* _EXCERPT PROVIDED_
Now I have a delima, Do I train for field or do I train for home commands??? I never though that it would be so different. I know that he has an aptetude for field/game bird training. But I don't hunt. I want to make sure he can do what he's bred for but frankly I'm never going to hunt him ... although I know a fair few hunters that are interested in taking him out if he's trained. What should I do? I want a cuddly boy at home, but I dont want to hold him back from what he should be doing ... and if his hunt drive is as strong as I think it is it won't be easy for either of us if I try to make him into a home dog. He's very attuned to people but he wants to work. I want to help him be the best that he can be, but I feel like I'm at a crossroads on our training. Any thoughts?


----------



## redbirddog (Apr 23, 2010)

Jenny
Are you coming to Fun Field Days next Saturday at Hastings? I'll be there working with some of Bailey's pups owners and in general helping out.

You will meet dozens of Vizsla owners who do not hunt, but many of them do hunt tests and hunt training because they know, like you, that is what these dogs LOVE! Chloe, our female hunts on all walks in the hills (she is gun-shy). Ground squirrels! Both Bailey and Chloe love them. 

If you had a daughter that was very good at ballet or softball or basketball, what would you do? I know we changed how we lived so that our daughters could take what they were good at to the highest level that their ability was capable of. Kinda how we are with our dogs.

* _STATED EXERCISE A_
Translate this sentence from the forum thread about dog training into Spanish: "He's very attuned to people but he wants to work."
* _STATED EXERCISE B_
Write out the portion of the forum thread about dog training between "You will meet" and "Chloe love them.", inclusive.
The material that follows has no connection to the forum thread.

* _SUPPLIED DATA_

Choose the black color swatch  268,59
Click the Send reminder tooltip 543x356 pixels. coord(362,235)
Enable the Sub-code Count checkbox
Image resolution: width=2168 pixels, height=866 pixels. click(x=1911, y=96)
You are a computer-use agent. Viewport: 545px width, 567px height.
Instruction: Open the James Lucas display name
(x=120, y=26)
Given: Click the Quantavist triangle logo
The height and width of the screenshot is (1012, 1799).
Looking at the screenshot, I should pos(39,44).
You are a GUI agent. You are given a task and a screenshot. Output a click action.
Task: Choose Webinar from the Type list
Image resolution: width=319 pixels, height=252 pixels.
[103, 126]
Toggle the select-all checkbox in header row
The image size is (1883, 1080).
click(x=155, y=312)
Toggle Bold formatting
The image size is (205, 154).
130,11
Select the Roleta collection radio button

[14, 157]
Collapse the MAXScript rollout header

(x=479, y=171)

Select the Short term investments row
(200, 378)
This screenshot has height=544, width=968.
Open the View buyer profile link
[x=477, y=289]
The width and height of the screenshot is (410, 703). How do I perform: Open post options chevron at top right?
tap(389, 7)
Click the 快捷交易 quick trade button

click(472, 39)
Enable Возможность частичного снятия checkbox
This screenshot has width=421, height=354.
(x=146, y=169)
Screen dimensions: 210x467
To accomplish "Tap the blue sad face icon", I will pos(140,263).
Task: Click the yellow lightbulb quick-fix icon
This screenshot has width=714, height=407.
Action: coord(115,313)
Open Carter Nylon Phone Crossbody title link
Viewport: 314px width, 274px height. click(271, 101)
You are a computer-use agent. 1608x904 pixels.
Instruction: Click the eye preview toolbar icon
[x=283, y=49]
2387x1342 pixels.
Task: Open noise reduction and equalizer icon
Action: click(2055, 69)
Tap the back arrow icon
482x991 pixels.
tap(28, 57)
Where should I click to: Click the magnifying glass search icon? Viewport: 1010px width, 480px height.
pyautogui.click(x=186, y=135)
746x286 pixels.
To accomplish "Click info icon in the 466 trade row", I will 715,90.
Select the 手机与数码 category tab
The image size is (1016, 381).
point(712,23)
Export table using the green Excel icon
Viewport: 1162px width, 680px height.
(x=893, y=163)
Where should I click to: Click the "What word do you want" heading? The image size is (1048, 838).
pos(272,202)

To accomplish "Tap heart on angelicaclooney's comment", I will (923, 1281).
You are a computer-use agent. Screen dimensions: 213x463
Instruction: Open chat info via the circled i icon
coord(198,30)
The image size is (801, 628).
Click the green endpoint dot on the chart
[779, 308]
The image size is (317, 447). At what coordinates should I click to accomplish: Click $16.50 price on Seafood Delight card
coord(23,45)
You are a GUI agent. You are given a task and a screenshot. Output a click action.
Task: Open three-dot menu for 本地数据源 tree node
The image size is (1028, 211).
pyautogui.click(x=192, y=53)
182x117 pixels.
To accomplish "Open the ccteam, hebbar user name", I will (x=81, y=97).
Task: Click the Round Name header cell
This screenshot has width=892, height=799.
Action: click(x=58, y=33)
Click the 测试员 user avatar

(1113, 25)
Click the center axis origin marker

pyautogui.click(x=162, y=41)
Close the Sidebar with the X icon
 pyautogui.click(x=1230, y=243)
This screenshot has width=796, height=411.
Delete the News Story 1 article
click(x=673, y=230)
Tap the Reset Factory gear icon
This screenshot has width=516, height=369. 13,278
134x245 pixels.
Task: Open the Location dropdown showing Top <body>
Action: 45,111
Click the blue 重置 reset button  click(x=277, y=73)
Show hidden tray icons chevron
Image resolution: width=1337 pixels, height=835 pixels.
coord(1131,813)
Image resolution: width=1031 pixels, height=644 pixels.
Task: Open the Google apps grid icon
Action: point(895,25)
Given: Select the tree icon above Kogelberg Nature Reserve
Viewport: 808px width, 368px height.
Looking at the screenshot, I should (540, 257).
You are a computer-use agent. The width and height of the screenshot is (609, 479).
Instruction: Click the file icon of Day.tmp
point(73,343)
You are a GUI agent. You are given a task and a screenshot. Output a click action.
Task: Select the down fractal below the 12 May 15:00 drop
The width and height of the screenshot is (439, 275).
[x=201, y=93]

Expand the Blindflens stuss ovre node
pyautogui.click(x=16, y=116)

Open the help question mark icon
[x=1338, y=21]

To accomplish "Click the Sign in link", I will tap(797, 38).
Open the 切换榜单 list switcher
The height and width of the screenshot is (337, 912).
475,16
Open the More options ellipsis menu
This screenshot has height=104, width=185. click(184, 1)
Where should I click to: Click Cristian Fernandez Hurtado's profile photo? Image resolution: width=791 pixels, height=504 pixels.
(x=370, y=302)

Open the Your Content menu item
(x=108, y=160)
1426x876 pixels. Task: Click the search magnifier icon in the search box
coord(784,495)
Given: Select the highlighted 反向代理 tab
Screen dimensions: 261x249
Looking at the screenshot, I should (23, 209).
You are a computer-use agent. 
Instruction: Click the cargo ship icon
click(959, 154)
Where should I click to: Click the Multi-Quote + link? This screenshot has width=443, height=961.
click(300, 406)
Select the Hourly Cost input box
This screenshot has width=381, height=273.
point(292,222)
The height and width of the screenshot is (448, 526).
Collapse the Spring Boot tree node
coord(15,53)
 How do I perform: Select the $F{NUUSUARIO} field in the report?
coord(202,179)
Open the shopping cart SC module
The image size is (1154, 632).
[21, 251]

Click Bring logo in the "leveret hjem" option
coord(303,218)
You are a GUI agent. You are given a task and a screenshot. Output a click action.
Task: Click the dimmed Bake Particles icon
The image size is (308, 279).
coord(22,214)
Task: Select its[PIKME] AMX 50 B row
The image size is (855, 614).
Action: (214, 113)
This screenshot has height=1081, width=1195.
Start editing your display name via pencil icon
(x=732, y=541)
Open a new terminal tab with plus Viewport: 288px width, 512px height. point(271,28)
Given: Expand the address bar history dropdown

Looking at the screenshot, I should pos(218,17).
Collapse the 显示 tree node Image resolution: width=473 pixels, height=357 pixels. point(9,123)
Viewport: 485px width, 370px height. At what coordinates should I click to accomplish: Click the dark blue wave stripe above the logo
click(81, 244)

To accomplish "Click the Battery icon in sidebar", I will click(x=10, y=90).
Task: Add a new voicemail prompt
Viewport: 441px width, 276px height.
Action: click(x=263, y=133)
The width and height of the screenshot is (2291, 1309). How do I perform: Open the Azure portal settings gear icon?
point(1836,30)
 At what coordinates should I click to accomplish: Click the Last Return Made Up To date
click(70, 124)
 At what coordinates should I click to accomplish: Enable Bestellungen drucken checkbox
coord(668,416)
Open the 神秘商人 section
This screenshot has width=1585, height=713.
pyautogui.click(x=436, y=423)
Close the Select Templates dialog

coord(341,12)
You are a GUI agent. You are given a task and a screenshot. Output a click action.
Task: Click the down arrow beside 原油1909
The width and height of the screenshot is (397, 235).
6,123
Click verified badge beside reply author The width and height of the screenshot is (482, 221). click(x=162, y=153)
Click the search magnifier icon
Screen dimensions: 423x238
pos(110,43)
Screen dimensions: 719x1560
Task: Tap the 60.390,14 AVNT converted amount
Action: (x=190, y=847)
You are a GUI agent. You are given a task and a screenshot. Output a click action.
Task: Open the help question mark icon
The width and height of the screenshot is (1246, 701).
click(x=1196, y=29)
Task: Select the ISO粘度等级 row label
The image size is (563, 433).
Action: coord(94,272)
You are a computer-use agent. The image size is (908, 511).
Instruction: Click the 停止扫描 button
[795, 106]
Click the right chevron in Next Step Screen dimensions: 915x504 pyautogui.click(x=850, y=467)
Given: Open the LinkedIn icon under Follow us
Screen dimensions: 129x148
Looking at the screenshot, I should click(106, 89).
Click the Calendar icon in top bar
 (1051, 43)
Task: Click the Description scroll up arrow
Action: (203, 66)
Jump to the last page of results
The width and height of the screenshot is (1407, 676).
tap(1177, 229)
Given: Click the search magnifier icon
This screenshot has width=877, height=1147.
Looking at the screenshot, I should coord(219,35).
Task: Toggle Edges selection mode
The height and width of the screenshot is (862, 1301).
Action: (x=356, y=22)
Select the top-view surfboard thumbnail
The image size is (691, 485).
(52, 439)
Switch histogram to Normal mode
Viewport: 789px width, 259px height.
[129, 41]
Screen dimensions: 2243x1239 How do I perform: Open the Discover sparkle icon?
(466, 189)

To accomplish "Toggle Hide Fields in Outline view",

* _COMPLETE ANSWER A_
Está muy atento a las personas, pero quiere trabajar.

* _COMPLETE ANSWER B_
You will meet dozens of Vizsla owners who do not hunt, but many of them do hunt tests and hunt training because they know, like you, that is what these dogs LOVE! Chloe, our female hunts on all walks in the hills (she is gun-shy). Ground squirrels! Both Bailey and Chloe love them.